Johnson faces calls for ‘circuit breaker’ national lockdown
Boris Johnson faced fresh pressure to consider a tighter national lockdown in the face of figures suggesting local measures to contain the spread of coronavirus were not working.
Professor Calum Semple, a member of the Government’s scientific advisory panel who specialises in disease outbreaks, recommended a “circuit breaker” be considered on a national basis in a bid to slow the virus, rather than trying to reduce it at a later stage.
At Prime Minister’s Questions, Labour leader Sir Keir Starmer said 19 of the 20 areas subjected to local measures for two months had seen infection rates increase.
And Sir Keir questioned why constituencies such as Mr Johnson’s were spared extra curbs while northern seats with similar levels of coronavirus were hit with restrictions.
Speaking in a personal capacity, Prof Semple – a member of the Scientific Advisory Group for Emergencies (Sage) – told BBC Radio 4’s Today programme that “perhaps a circuit breaker a couple of weeks ago would have been a really good idea”.
He added: “It’s always easier to reduce an outbreak at the earlier stage than to let it run and then try to reduce it at a later stage.
“So, yes, circuit breakers are certainly something we should be thinking about on a national basis.”

Records in a dataset
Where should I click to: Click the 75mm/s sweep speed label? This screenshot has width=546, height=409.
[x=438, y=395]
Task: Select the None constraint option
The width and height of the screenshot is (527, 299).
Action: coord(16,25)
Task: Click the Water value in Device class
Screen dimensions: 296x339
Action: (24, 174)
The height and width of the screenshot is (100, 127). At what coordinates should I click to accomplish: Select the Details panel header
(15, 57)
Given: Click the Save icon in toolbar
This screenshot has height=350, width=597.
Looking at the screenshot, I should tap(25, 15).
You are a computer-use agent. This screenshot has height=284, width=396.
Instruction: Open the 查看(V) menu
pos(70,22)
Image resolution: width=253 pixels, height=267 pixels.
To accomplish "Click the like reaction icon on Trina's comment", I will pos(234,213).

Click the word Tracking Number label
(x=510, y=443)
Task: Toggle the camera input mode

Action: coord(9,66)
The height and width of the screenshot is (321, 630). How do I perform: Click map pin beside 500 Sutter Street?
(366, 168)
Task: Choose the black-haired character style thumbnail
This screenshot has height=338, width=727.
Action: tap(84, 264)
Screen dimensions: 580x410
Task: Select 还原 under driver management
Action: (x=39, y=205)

==

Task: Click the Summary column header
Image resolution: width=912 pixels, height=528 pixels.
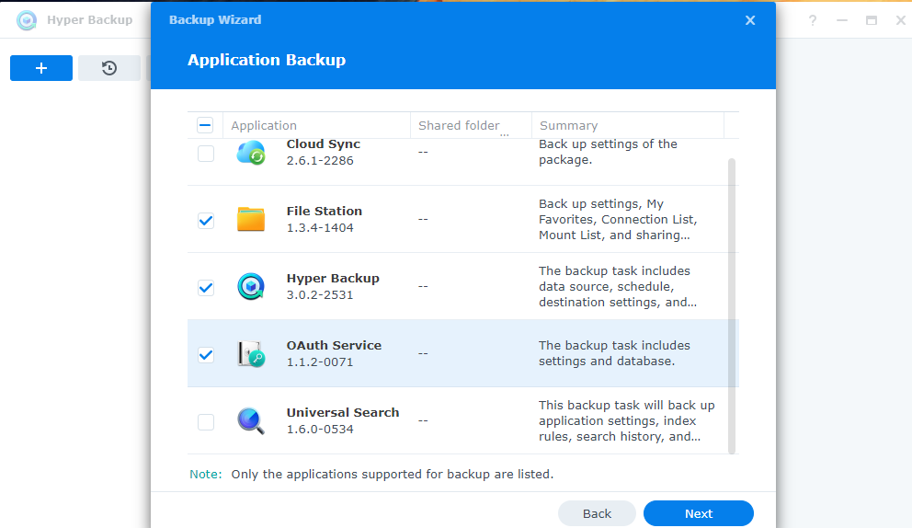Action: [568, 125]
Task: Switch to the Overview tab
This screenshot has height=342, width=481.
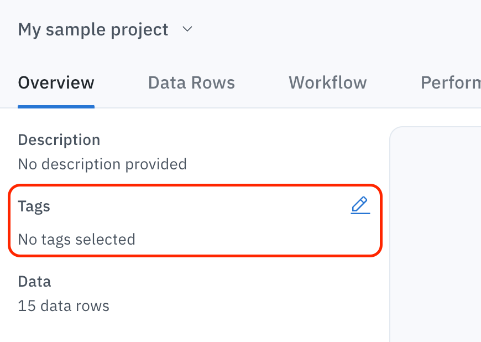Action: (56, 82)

Work request A: According to Sir Keir Starmer in the article on calls for a national lockdown, how many of the 20 areas under local measures for two months had seen infection rates increase?
Work request B: Which people are named in the article on calls for a national lockdown? List them all.

Exercise solution A: 19 of the 20 areas.

Exercise solution B: Boris Johnson, Professor Calum Semple, Sir Keir Starmer